▶ [Directions for this task] Locate, in the data below, the line that contains "The image size" and the line that contains "Click the red"; reproduce exactly those two lines and every line between them, nothing more.
*** Supplied material Section Begins ***
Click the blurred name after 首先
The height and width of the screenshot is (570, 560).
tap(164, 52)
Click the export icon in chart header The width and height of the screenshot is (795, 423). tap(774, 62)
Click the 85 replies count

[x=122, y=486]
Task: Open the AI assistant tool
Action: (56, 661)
*** Supplied material Section Ends ***
*** Supplied material Section Begins ***
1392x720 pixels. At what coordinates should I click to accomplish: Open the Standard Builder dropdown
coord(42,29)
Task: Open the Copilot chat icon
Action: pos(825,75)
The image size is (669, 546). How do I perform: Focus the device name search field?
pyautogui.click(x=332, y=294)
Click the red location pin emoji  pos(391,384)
*** Supplied material Section Ends ***
▶ [Your solution]
The image size is (669, 546). How do I perform: Focus the device name search field?
pyautogui.click(x=332, y=294)
Click the red location pin emoji  pos(391,384)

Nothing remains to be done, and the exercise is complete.